• [EXERCISE PROMPT]
Exactly as written, print each of the entries.

DATA PROVIDED section start

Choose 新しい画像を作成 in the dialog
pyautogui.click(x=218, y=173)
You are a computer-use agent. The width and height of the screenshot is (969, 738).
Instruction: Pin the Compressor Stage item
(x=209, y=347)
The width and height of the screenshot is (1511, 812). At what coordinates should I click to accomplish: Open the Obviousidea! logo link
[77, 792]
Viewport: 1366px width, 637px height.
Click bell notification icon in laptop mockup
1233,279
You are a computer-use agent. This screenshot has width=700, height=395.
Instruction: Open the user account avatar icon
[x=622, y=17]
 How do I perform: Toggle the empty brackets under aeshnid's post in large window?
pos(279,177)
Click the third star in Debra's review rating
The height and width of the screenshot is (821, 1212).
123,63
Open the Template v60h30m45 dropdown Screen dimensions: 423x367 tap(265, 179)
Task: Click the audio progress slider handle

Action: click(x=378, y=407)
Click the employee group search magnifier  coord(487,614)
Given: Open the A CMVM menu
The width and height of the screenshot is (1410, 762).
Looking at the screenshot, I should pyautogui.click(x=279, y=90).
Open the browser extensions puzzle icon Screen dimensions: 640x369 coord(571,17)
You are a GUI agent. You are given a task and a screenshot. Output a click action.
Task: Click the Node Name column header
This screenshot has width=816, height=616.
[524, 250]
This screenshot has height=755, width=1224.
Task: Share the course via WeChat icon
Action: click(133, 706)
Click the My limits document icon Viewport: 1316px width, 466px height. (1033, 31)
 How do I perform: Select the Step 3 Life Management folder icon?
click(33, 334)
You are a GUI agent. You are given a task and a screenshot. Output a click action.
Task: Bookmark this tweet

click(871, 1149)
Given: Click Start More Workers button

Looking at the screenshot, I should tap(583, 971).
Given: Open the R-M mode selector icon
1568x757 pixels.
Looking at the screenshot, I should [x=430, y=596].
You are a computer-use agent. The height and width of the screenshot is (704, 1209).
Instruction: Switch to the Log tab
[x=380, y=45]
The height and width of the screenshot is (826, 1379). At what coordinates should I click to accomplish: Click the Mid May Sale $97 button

DATA PROVIDED section end

• [RESPONSE TO THE TASK]
Choose 新しい画像を作成 in the dialog
pyautogui.click(x=218, y=173)
You are a computer-use agent. The width and height of the screenshot is (969, 738).
Instruction: Pin the Compressor Stage item
(x=209, y=347)
The width and height of the screenshot is (1511, 812). At what coordinates should I click to accomplish: Open the Obviousidea! logo link
[77, 792]
Viewport: 1366px width, 637px height.
Click bell notification icon in laptop mockup
1233,279
You are a computer-use agent. This screenshot has width=700, height=395.
Instruction: Open the user account avatar icon
[x=622, y=17]
 How do I perform: Toggle the empty brackets under aeshnid's post in large window?
pos(279,177)
Click the third star in Debra's review rating
The height and width of the screenshot is (821, 1212).
123,63
Open the Template v60h30m45 dropdown Screen dimensions: 423x367 tap(265, 179)
Task: Click the audio progress slider handle

Action: click(x=378, y=407)
Click the employee group search magnifier  coord(487,614)
Given: Open the A CMVM menu
The width and height of the screenshot is (1410, 762).
Looking at the screenshot, I should pyautogui.click(x=279, y=90).
Open the browser extensions puzzle icon Screen dimensions: 640x369 coord(571,17)
You are a GUI agent. You are given a task and a screenshot. Output a click action.
Task: Click the Node Name column header
This screenshot has width=816, height=616.
[524, 250]
This screenshot has height=755, width=1224.
Task: Share the course via WeChat icon
Action: click(133, 706)
Click the My limits document icon Viewport: 1316px width, 466px height. (1033, 31)
 How do I perform: Select the Step 3 Life Management folder icon?
click(33, 334)
You are a GUI agent. You are given a task and a screenshot. Output a click action.
Task: Bookmark this tweet

click(871, 1149)
Given: Click Start More Workers button

Looking at the screenshot, I should tap(583, 971).
Given: Open the R-M mode selector icon
1568x757 pixels.
Looking at the screenshot, I should [x=430, y=596].
You are a computer-use agent. The height and width of the screenshot is (704, 1209).
Instruction: Switch to the Log tab
[x=380, y=45]
The height and width of the screenshot is (826, 1379). At what coordinates should I click to accomplish: Click the Mid May Sale $97 button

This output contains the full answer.